Written instruction: Copy out, word for word, the part of the entries below that opens with the line containing "Task: Open more" and runs through the end of the entries. Leave the pictures out of your copy.

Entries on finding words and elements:
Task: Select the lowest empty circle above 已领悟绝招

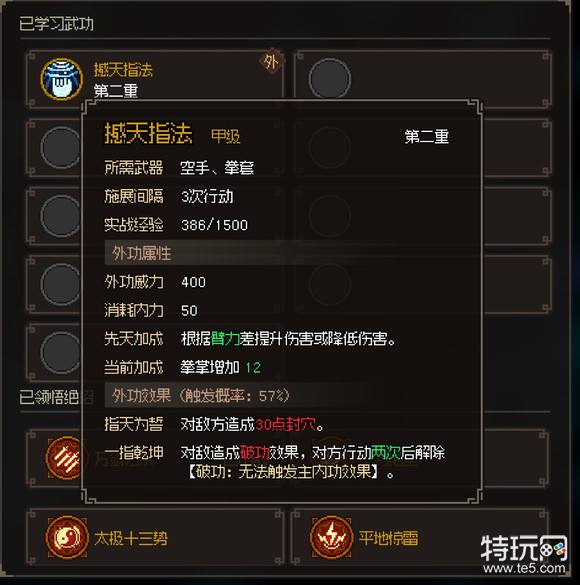Action: (61, 353)
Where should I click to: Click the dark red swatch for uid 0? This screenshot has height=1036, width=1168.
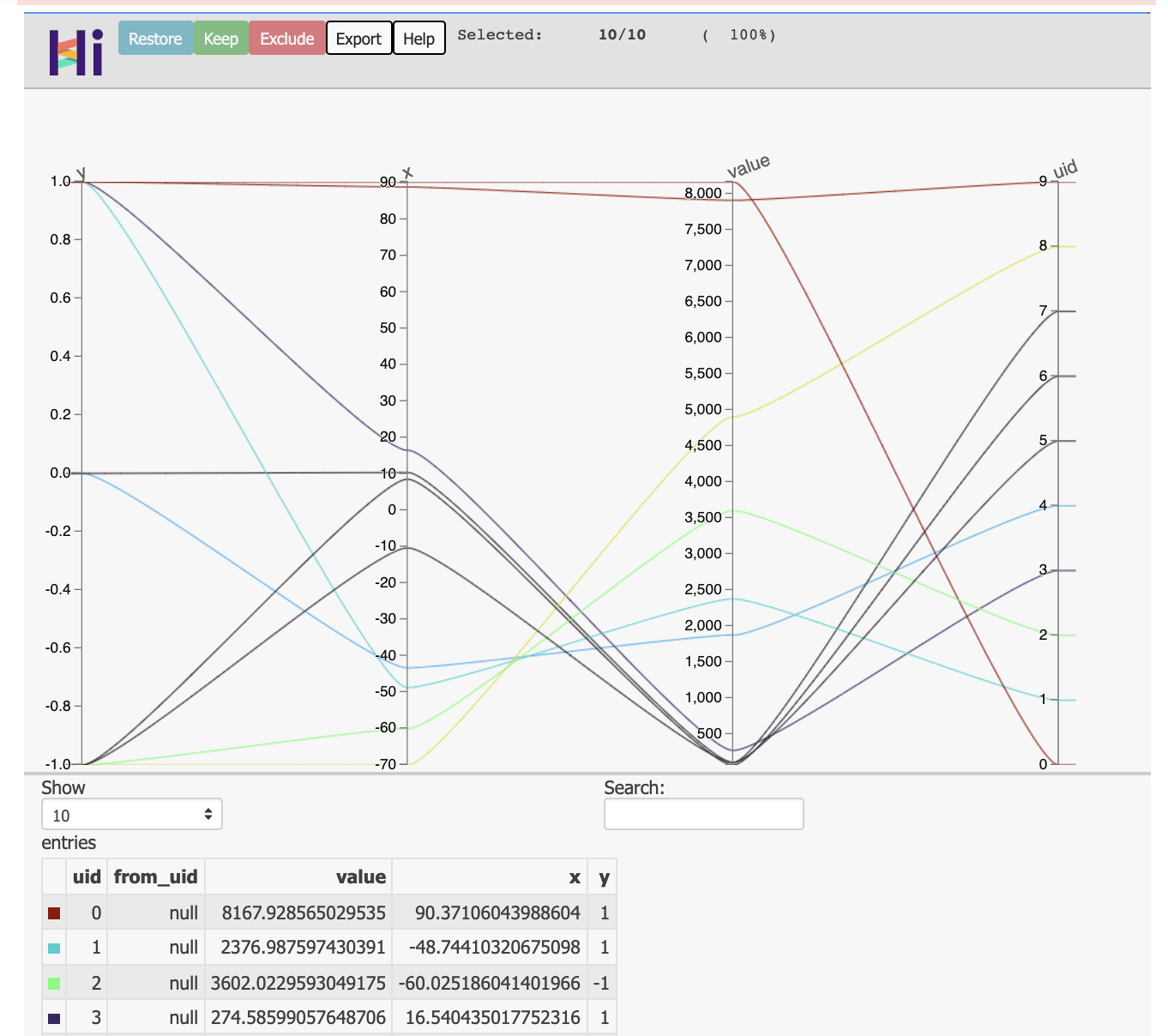pos(55,913)
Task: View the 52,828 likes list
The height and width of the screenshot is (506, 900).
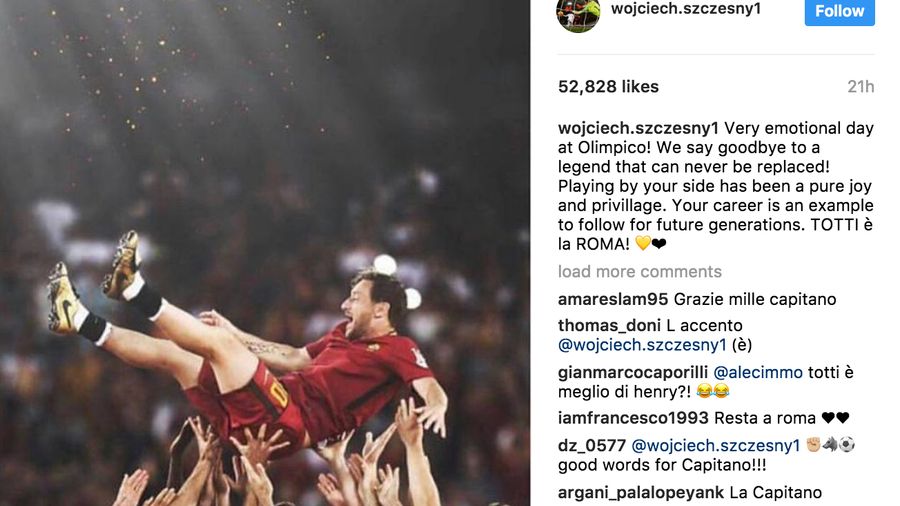Action: [x=608, y=87]
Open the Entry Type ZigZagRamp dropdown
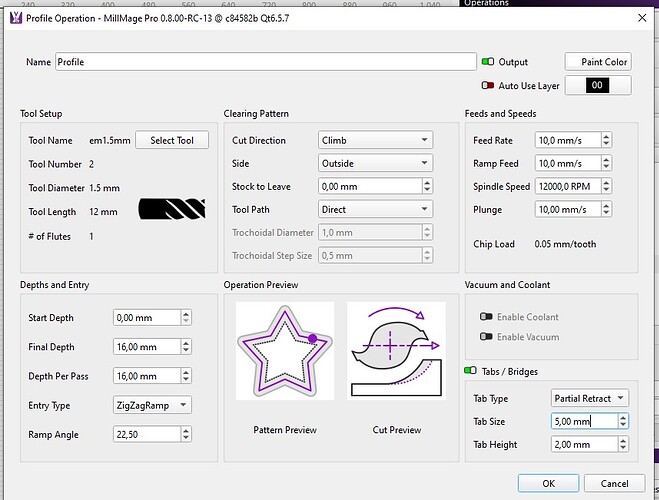This screenshot has width=659, height=500. tap(151, 405)
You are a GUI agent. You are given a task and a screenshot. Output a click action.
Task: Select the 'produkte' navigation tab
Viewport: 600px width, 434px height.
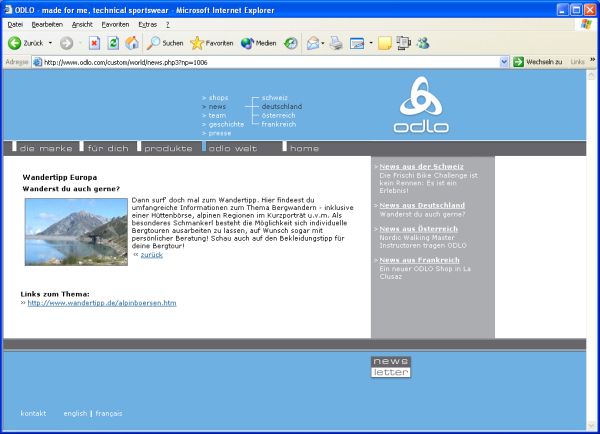[168, 148]
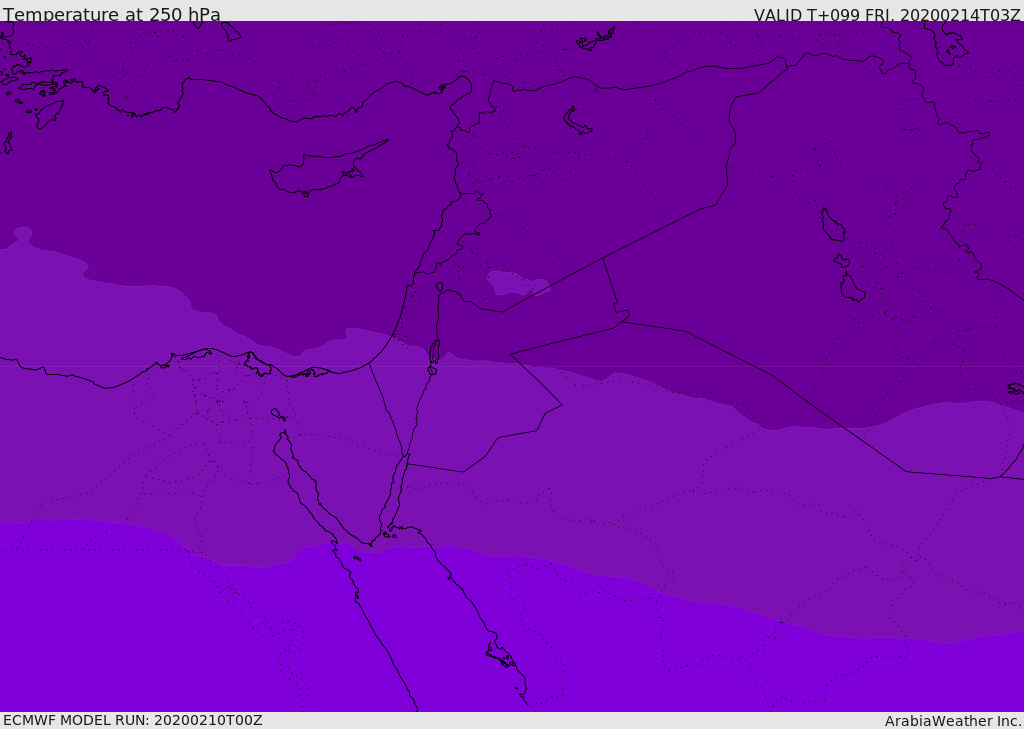Click the Gulf of Aqaba
This screenshot has width=1024, height=729.
click(x=395, y=493)
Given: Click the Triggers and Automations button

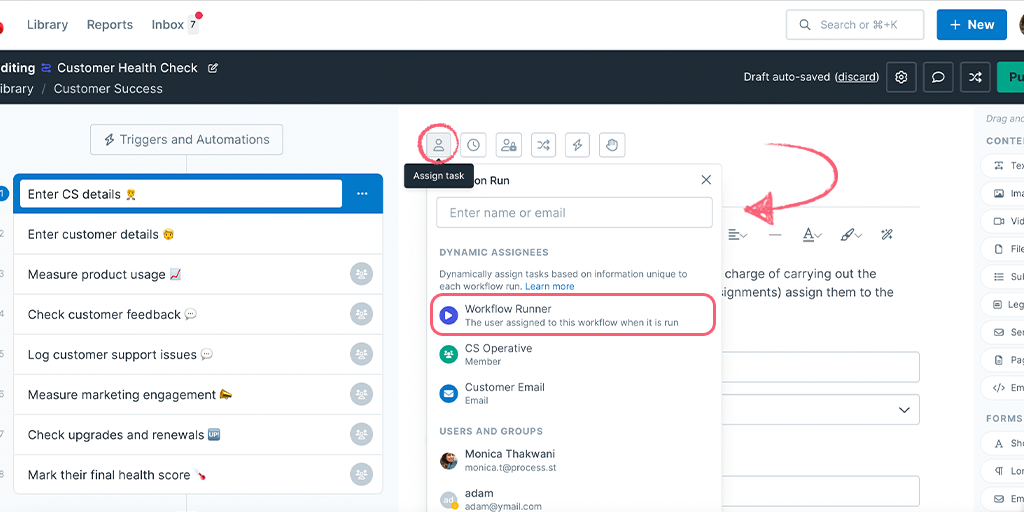Looking at the screenshot, I should point(187,140).
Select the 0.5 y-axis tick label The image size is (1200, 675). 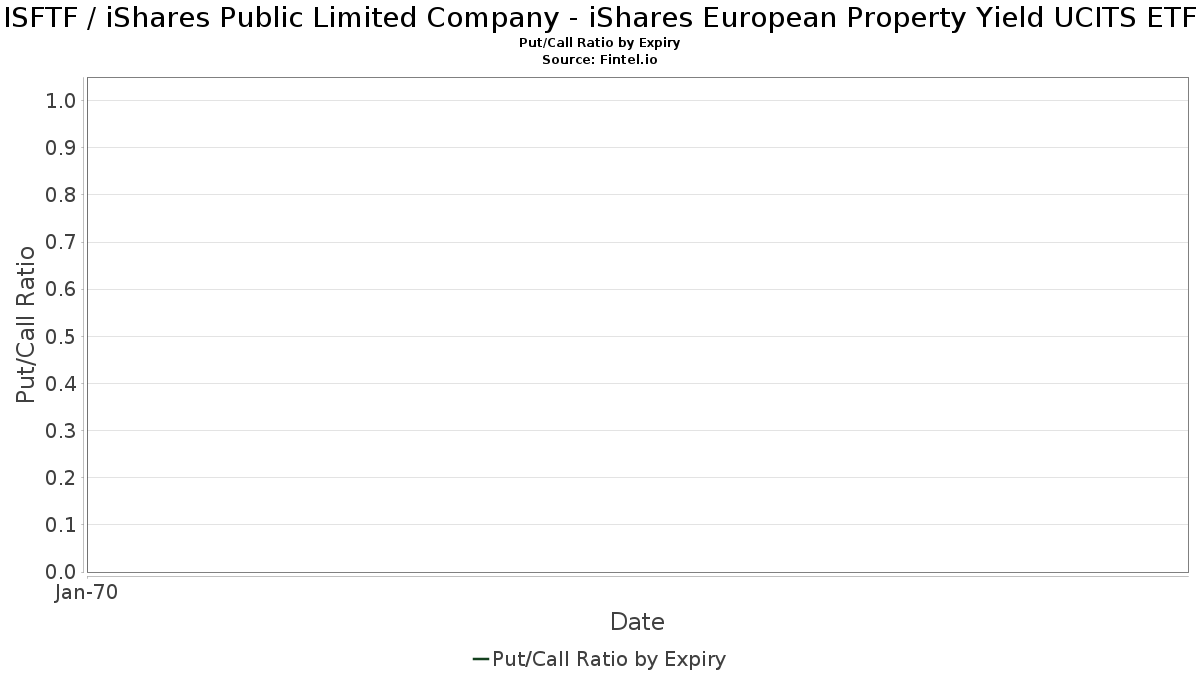[x=62, y=336]
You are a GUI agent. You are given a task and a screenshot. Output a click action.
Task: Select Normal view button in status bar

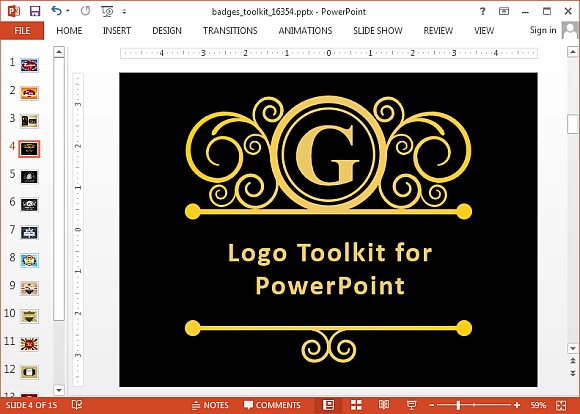[x=328, y=405]
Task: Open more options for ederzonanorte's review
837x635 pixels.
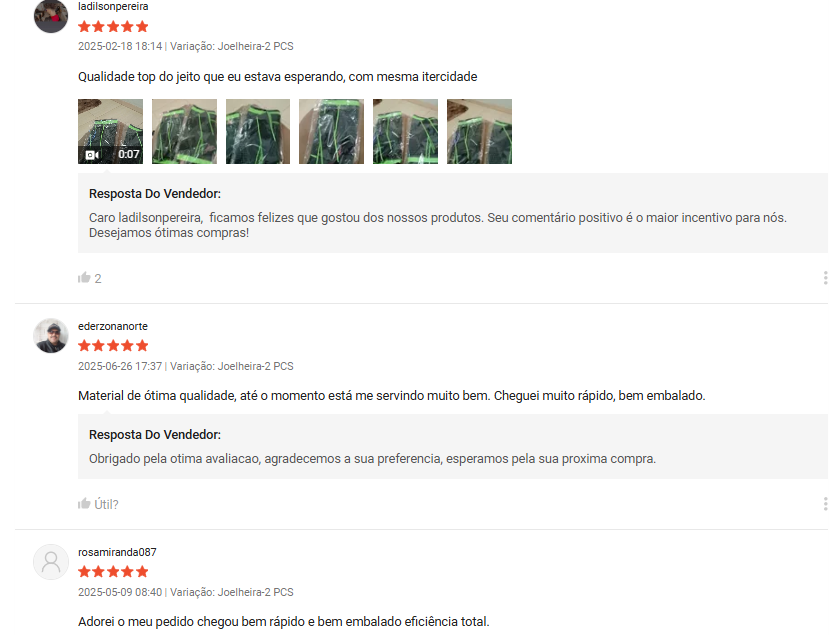Action: [825, 504]
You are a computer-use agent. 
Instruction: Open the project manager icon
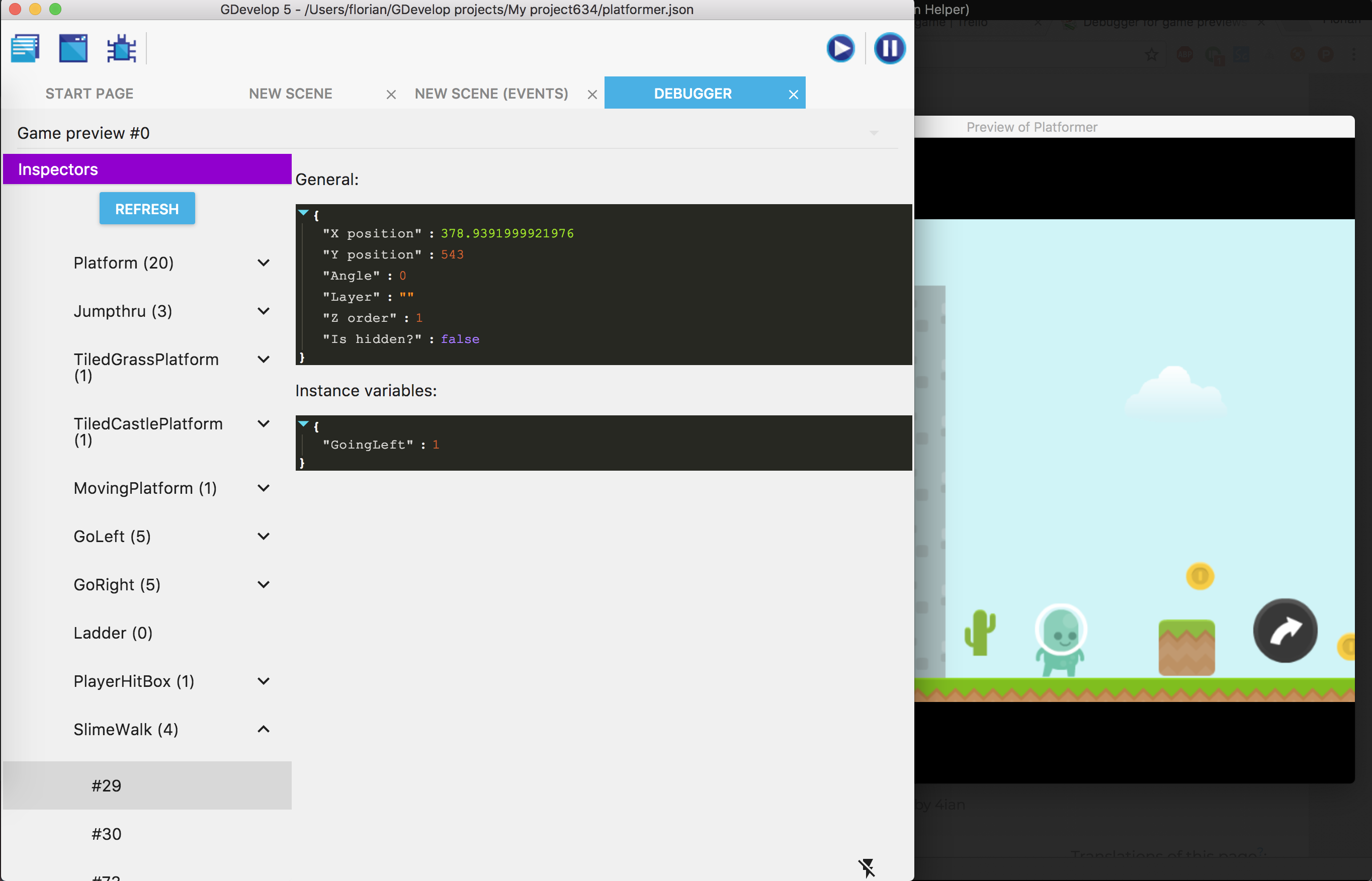25,48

Result:
Task: Open more options for ederzonanorte's review
837x635 pixels.
Action: [825, 504]
You are a computer-use agent. 
Instruction: Open the project manager icon
25,48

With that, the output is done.